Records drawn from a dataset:
◆ ◆ ◆

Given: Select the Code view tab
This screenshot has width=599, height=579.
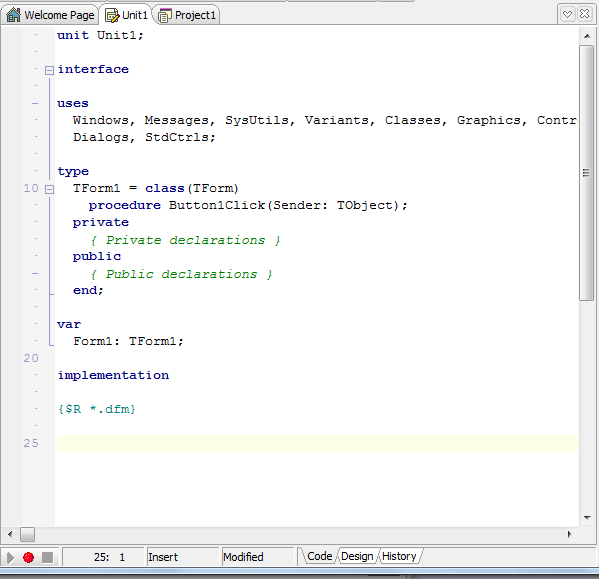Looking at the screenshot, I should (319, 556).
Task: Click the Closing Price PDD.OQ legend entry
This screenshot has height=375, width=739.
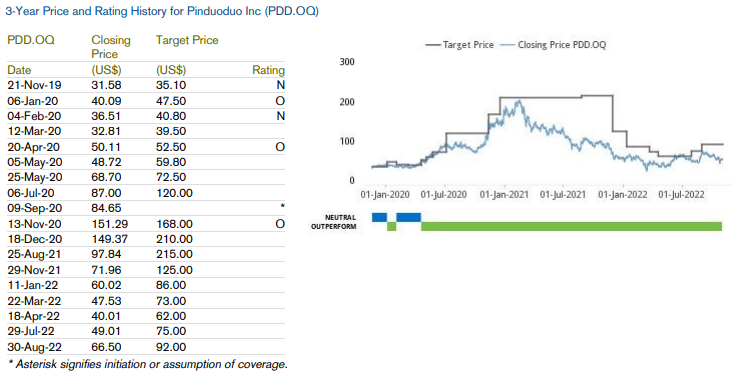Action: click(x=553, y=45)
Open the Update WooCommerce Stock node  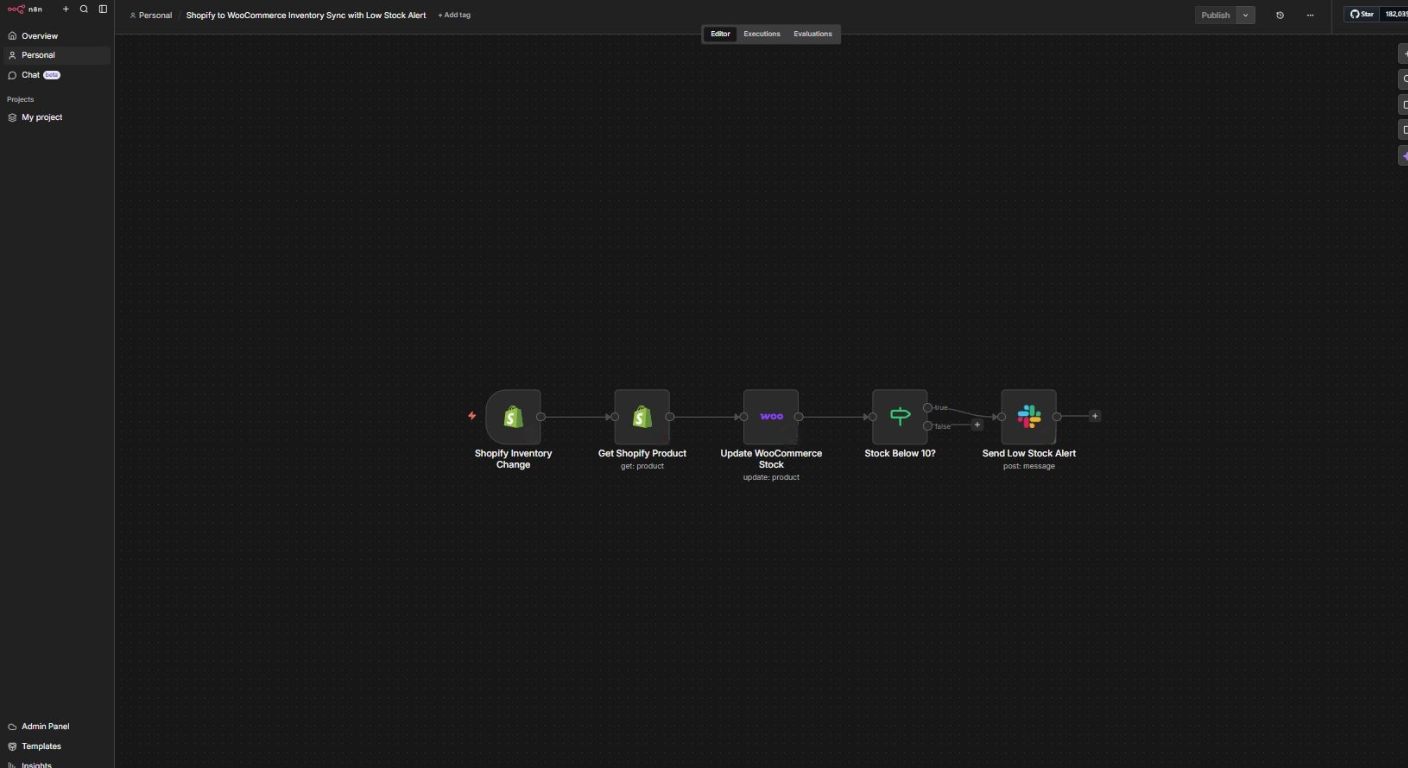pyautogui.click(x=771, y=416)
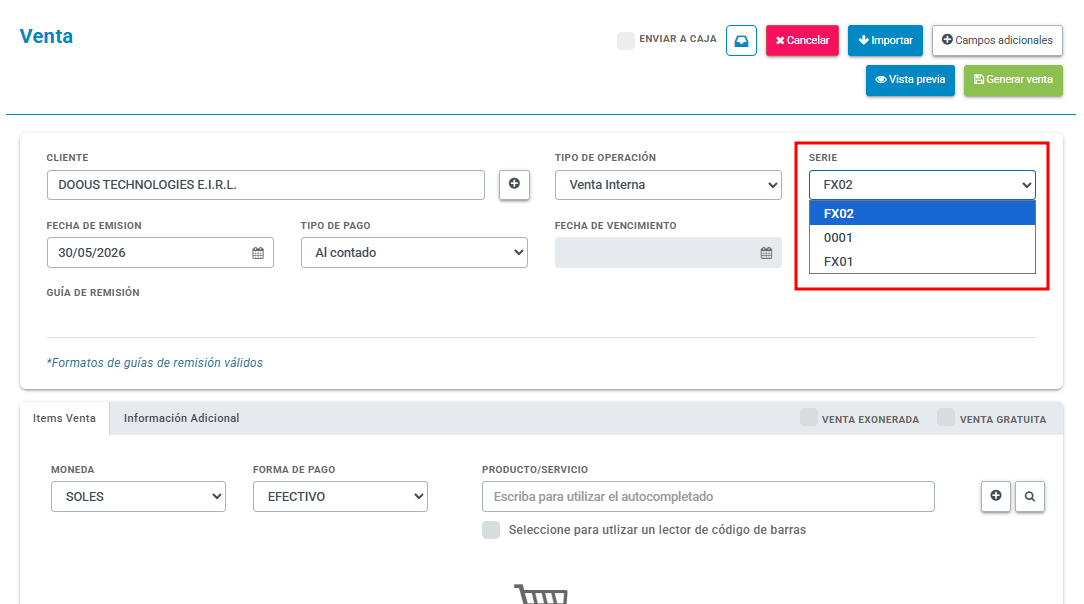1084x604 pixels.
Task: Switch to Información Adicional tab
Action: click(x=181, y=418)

◆ ◆ ◆

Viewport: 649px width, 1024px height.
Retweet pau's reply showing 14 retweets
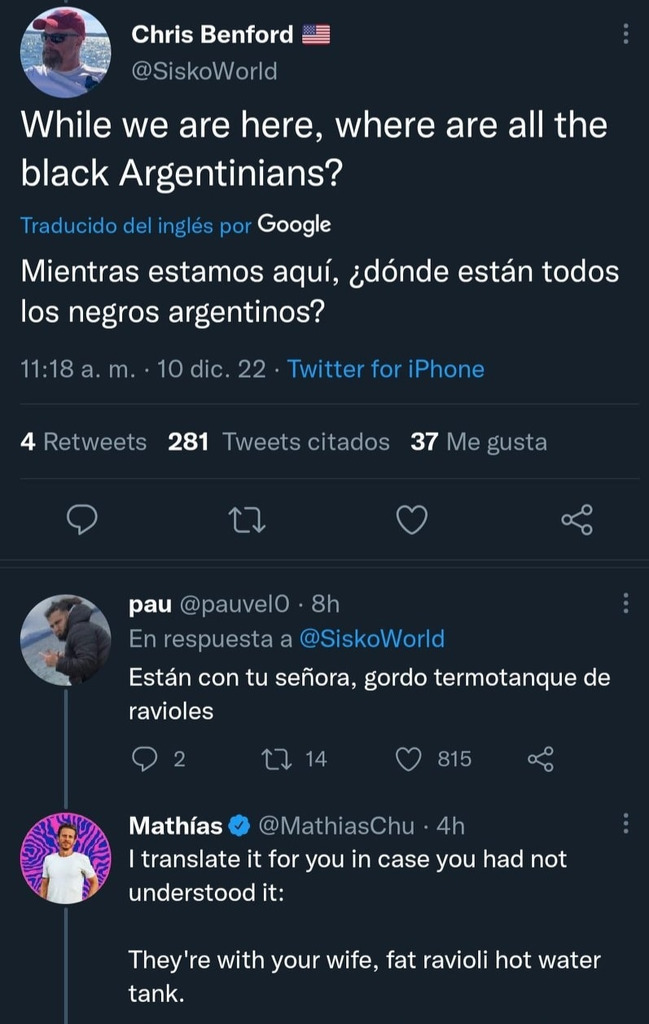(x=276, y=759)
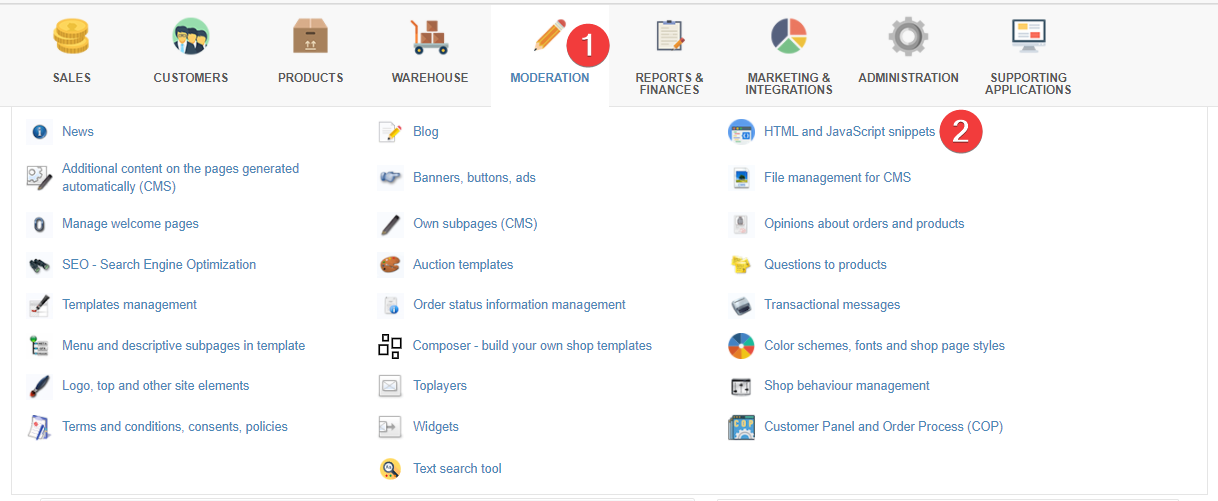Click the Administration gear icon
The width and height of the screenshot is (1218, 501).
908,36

◆ ◆ ◆

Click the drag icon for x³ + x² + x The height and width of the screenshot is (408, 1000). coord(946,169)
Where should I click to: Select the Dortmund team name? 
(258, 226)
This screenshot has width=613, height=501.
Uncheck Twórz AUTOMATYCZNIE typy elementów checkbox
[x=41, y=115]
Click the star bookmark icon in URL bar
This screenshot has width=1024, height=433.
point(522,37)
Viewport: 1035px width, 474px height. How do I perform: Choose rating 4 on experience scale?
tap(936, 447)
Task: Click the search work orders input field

◆ ◆ ◆

Exercise goal: Copy the lines above exactly, beginning at the line that has "Click the drag" and stopping after the line that has "Task: Click the search", and omit the rest.

Completed task:
Click the drag icon for x³ + x² + x The height and width of the screenshot is (408, 1000). coord(946,169)
Where should I click to: Select the Dortmund team name? 
(258, 226)
This screenshot has width=613, height=501.
Uncheck Twórz AUTOMATYCZNIE typy elementów checkbox
[x=41, y=115]
Click the star bookmark icon in URL bar
This screenshot has width=1024, height=433.
point(522,37)
Viewport: 1035px width, 474px height. How do I perform: Choose rating 4 on experience scale?
tap(936, 447)
Task: Click the search work orders input field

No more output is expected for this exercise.